Moving from WordPress to Publii

WordPress is a great platform for building websites, especially with the help of a visual editor such as Elementor. It has extensive documentation and a big community, you can create an eCommerce with WooCommerce, forums with bbPres, etc, infinite possibilities a plugin of distance.

Speed a WordPress installation is also not a tricky job, nowadays most cache plugins are able to handle the majority of the performance aspects and there are thousands of managed hosting providers. I still use WordPress for a few side projects I run and there is no doubt it is the right solution for a lot of people, despite of all the hate it receives from part of the development community due to its monolith nature, lack of proper boundary between extensions or because it's coded in PHP.

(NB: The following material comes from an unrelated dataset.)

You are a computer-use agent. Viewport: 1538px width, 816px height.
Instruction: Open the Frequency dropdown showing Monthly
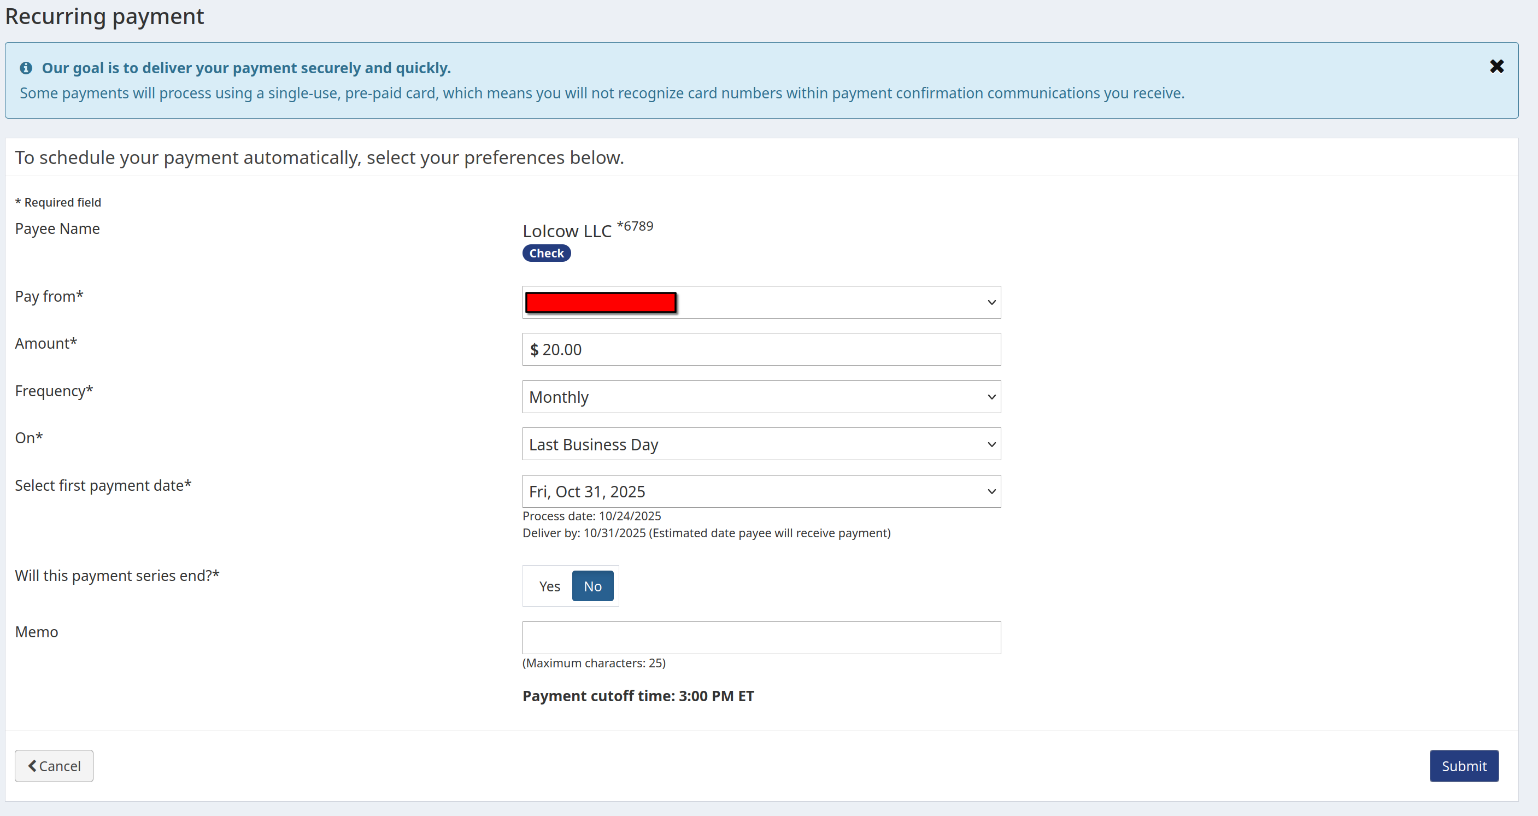761,397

Personally I don't hold any grudge for a specific technology, they will be replaced naturally by better alternatives in their own time, for reasons that the market deems right, today's blu ray is yesterday's tape. WordPress is still the go-to solution for most website development agencies and may continue to be for years to come.

As a security guy, I try to keep things simple as possible. WordPress is an all-in-one solution and it has much more features than I require for my personal blog. It's somehow overkill for what I needed and you gotta have at least locally, a webserver with a database in order to use it.

Previously I used a docker container to run my website locally and used HTTrack to "export" it to HTML so I could host on GitHub Pages (read more here). Since I started to blog again, I began looking for an Office-like solution to export my blog into a static format out of the box.

Initially I liked the idea of a headless CMS, sort of an API-based CMS. I found great options such as Netlify CMS, Ghost.org and Directus.io that you could integrate with a framework such as Gatsby or Hugo. They do require some work to get started and you would still have to run a webserver with a database to have a functional website. Not the simplest solution I figured, so I continued my journey.

Later that day, I finally encountered what I wanted: a static CMS generator, named Publii. I downloaded the AppImage and gave it a shot.

Honestly I was surprised how complete the software was for a project that has just started. Google’s AMP (Accelerated Mobile Pages) support by default not even WordPress has for example. It has everything you expect from a CMS such as posts, tags, authors, etc, although it does not have thousands of themes and plugins.

Since I was not looking for a highly customizable solution, Publii just felt right. I can write my posts on my laptop and everything is saved to a folder on my Documents which is copied over to a cloud backup service. In case I need to edit my website elsewhere I don't need to install tons of packages and run services on tcp ports.

Publli has a WordPress Importer so migrating my posts was straightforward. It also natively exports to GitHub Pages, Amazon S3, SFTP and more, so once you're ready to publish your changes or new posts, you can do it in a click of a button.

There were only 4 things I missed when using Publii:

  1. You can't change the posts url to a date-based format, such as "/2020/02/my-post/".
  2. A spell checker, but it's planned for future releases.
  3. No "page", every content is a post. You need to hide the post from the homepage and disable comments, author box, etc, so a post can feel like a page and be used as a page.
  4. No redirection manager, you must rely on your hosting or a reverse proxy to redirect posts and pages if necessary.

The rest works out of the box and is quite intuitive. As it exports a completely static website, it will be likely faster than a regular CMS such as WordPress, certainly cheaper and easier to maintain and you still own your data.